_Instructions for the task_:
Begin your copy at the line holding "Where should I" and end it at the last line of the listing. Keep every line exact and leave out the pictures.

_Records for the exercise_:
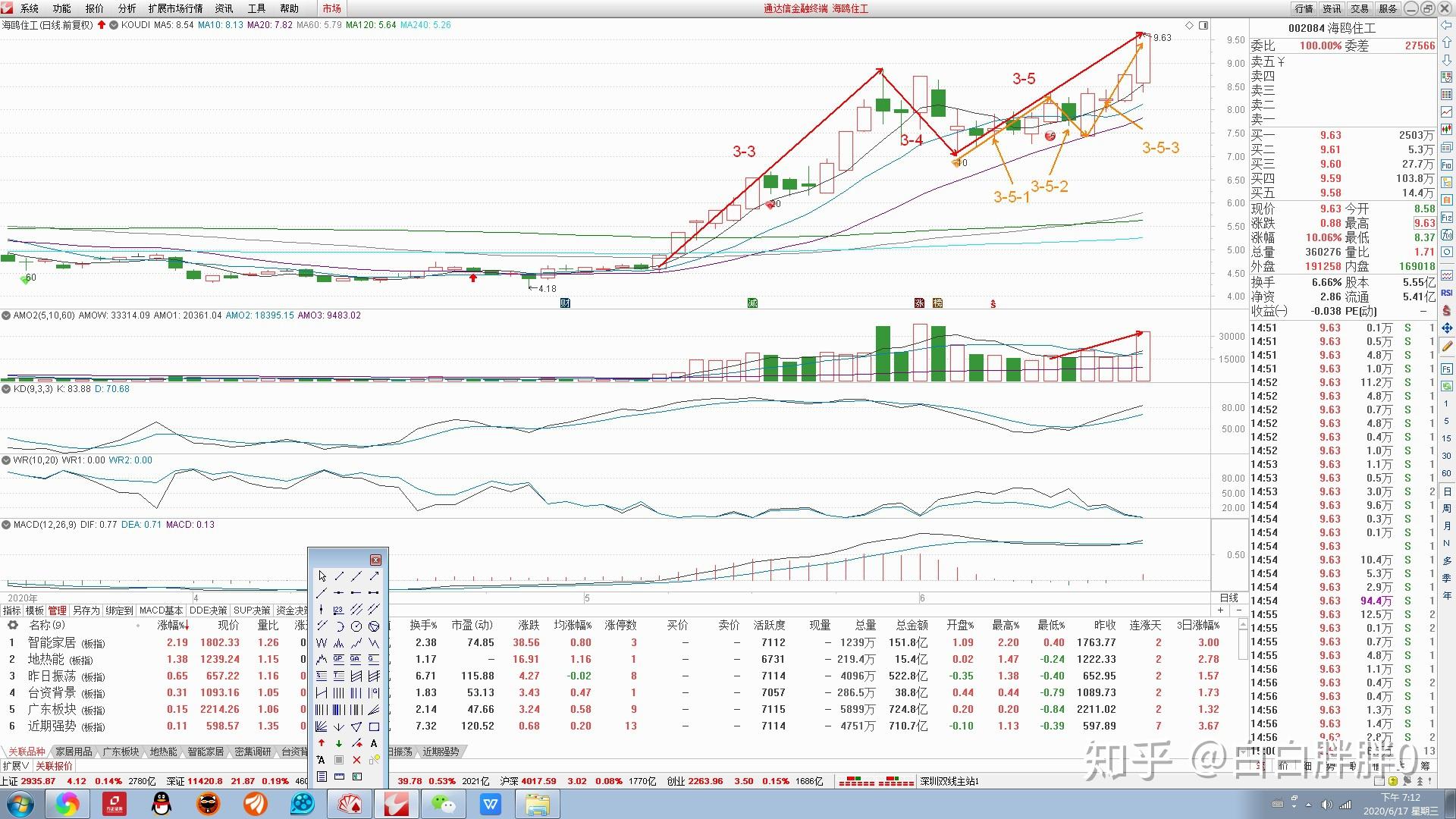This screenshot has height=819, width=1456.
Task: Pick the rectangle drawing tool
Action: tap(374, 726)
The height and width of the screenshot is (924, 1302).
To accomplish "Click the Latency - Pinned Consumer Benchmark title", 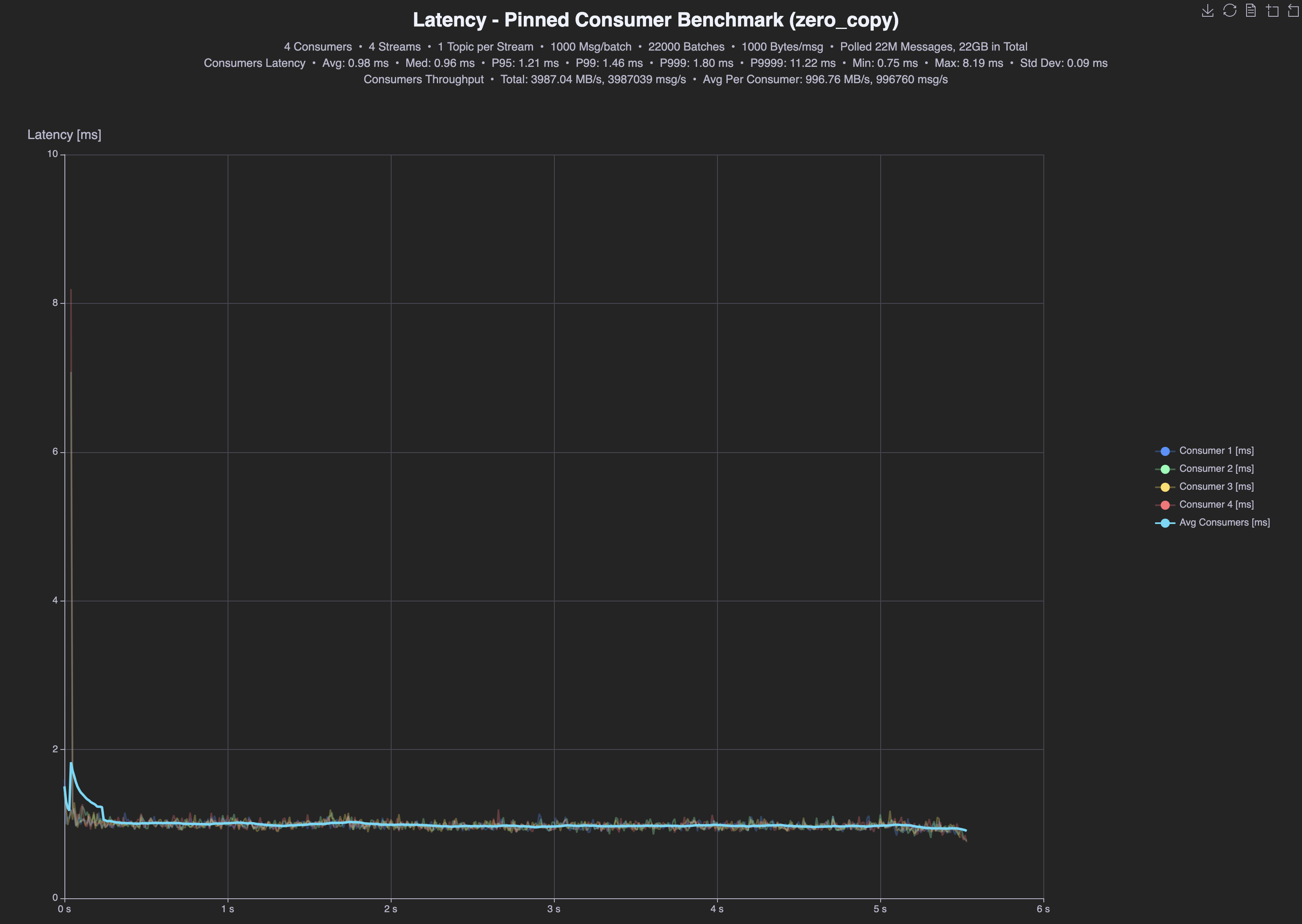I will [655, 20].
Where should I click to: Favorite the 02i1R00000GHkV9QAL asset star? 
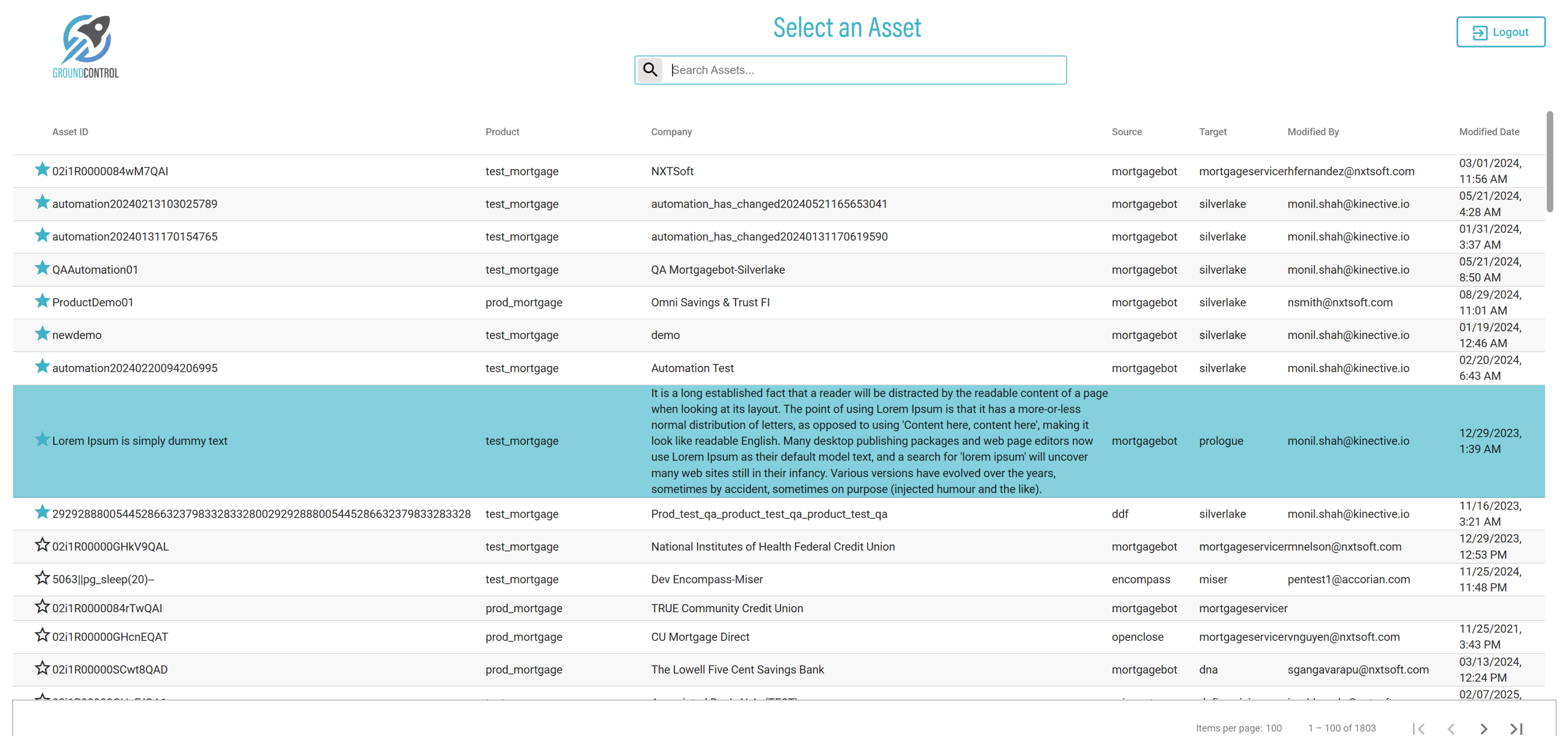point(41,545)
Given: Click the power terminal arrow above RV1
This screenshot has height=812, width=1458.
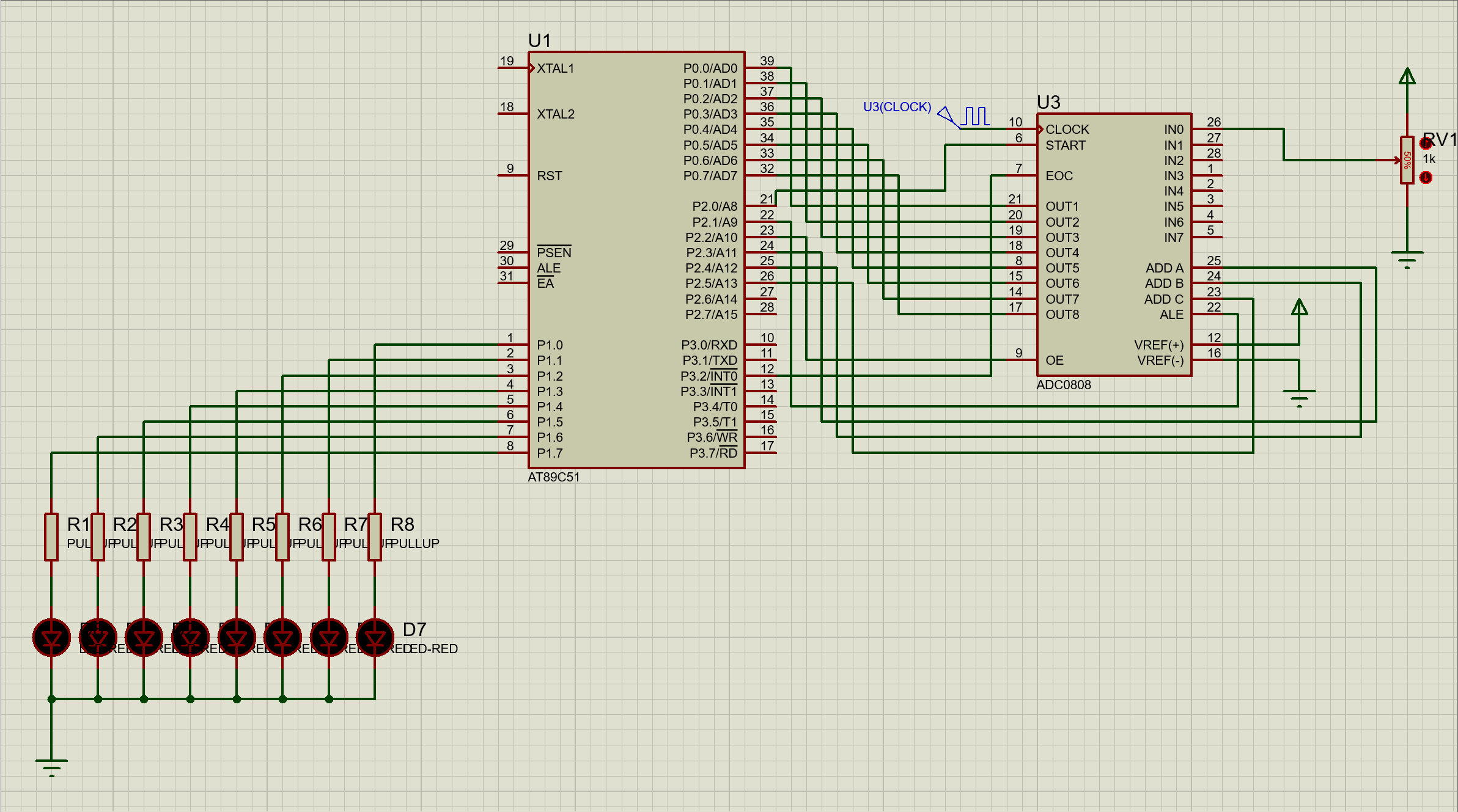Looking at the screenshot, I should click(1407, 76).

_Result_:
Where should I click to: Favorite the 02i1R00000GHkV9QAL asset star? 
point(41,545)
Given: Click the power terminal arrow above RV1
This screenshot has height=812, width=1458.
Looking at the screenshot, I should click(1407, 76).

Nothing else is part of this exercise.